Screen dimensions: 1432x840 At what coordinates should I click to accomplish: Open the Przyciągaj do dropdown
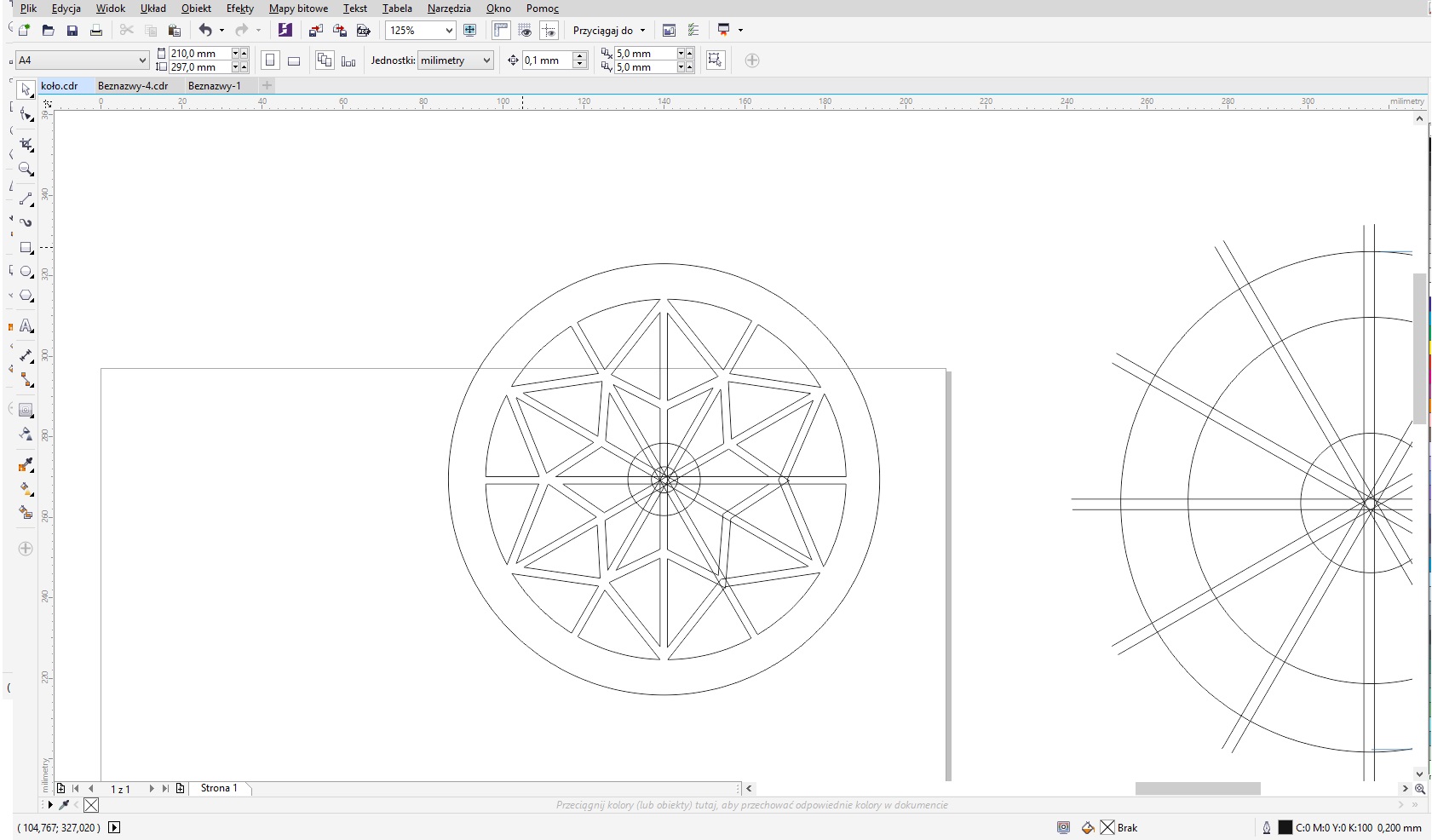pos(609,31)
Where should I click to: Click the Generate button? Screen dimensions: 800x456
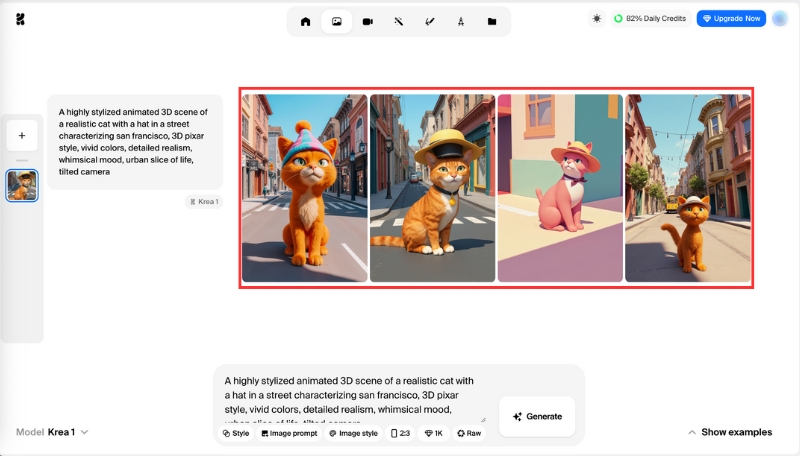pyautogui.click(x=537, y=416)
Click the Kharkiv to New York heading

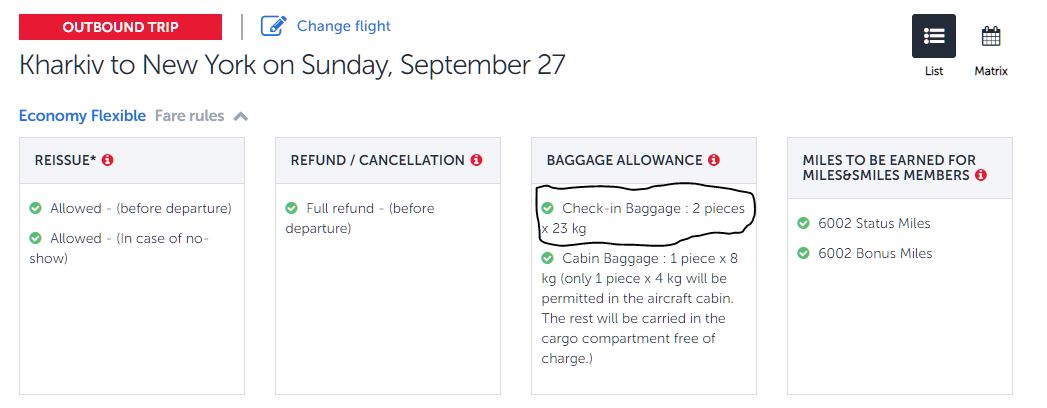[x=292, y=66]
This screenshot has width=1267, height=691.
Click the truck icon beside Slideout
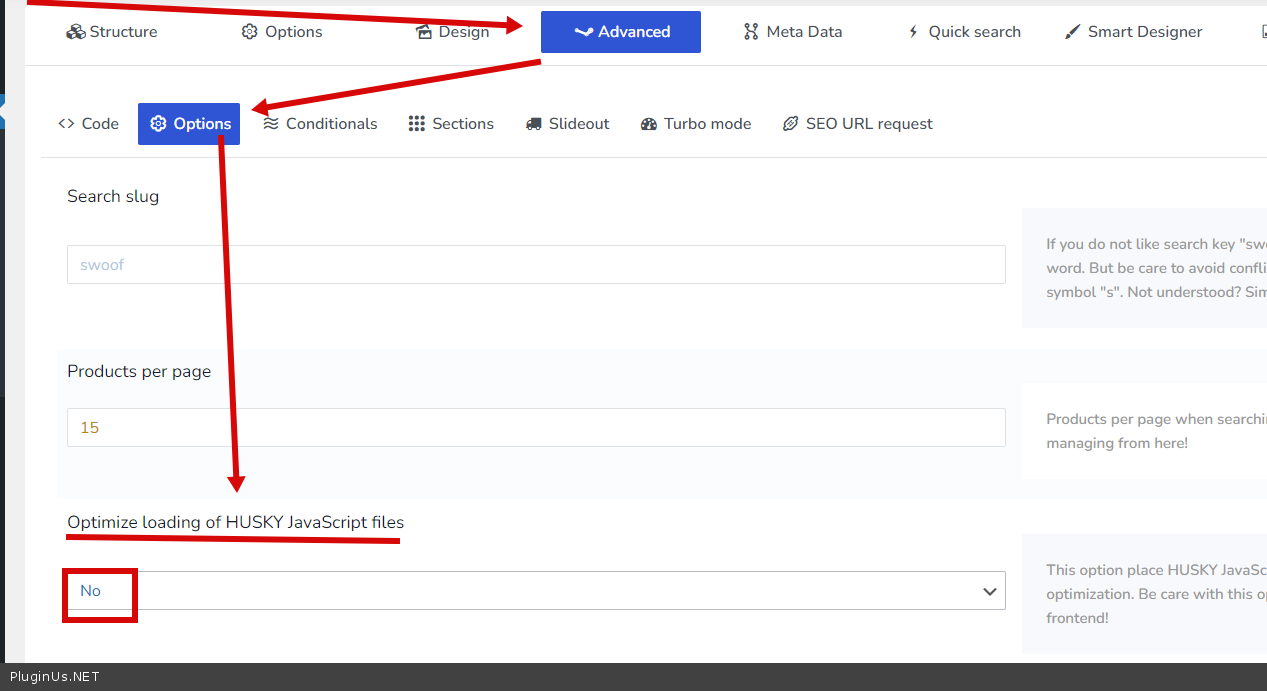coord(534,124)
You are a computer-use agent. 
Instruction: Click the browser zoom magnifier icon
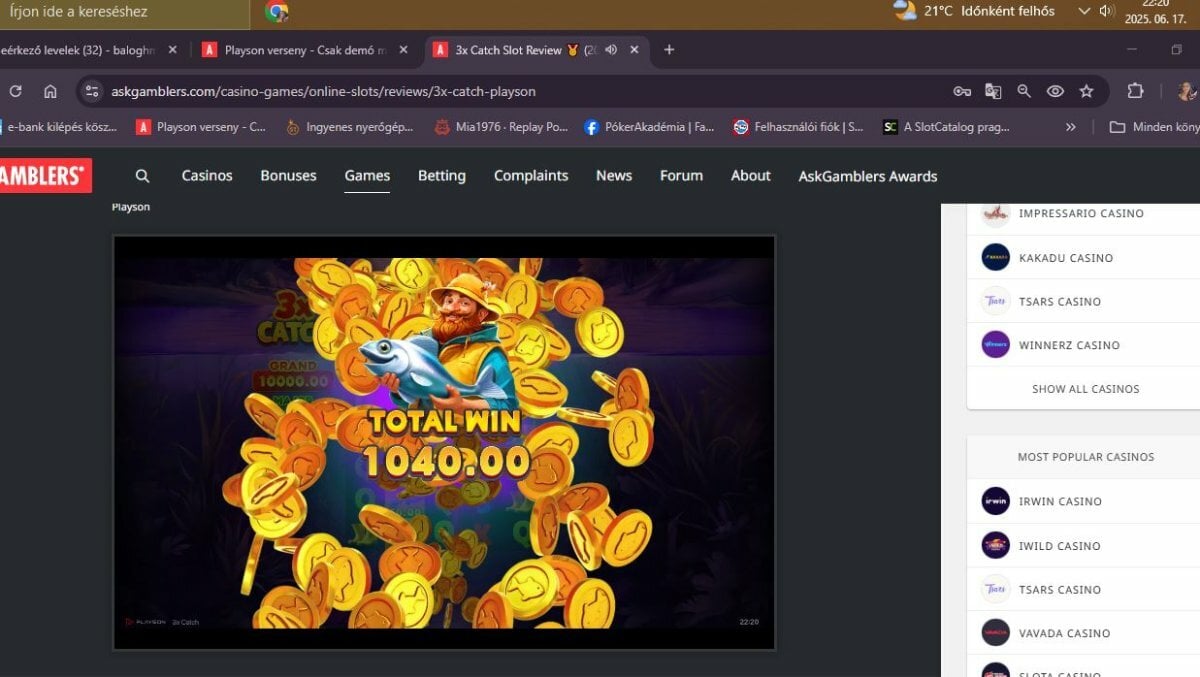click(x=1024, y=91)
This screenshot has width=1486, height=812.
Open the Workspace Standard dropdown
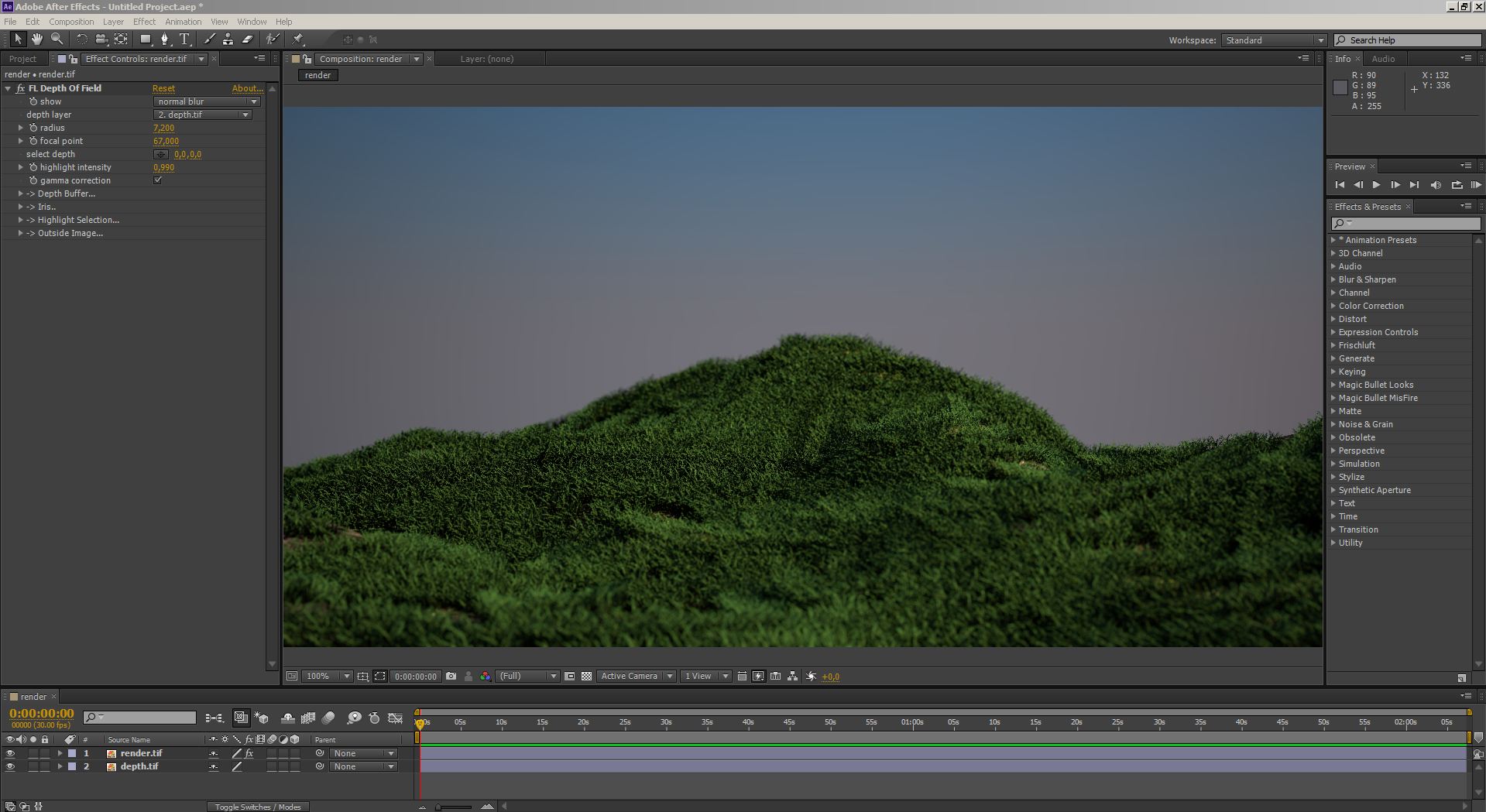pyautogui.click(x=1274, y=40)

┄┄┄┄┄┄┄┄┄┄┄┄┄┄┄┄┄┄┄┄

- Given instruction -
Reproduce the lines above word for word, omitting the pictures.

- Correct output -
Screen dimensions: 1432x840 At what coordinates should I click to accomplish: Open the Przyciągaj do dropdown
pos(609,31)
Where should I click to: Click the Generate button? Screen dimensions: 800x456
pyautogui.click(x=537, y=416)
Click the Kharkiv to New York heading

[x=292, y=66]
This screenshot has width=1267, height=691.
Click the truck icon beside Slideout
coord(534,124)
You are a computer-use agent. 
Instruction: Click the browser zoom magnifier icon
click(x=1024, y=91)
This screenshot has width=1486, height=812.
Open the Workspace Standard dropdown
pyautogui.click(x=1274, y=40)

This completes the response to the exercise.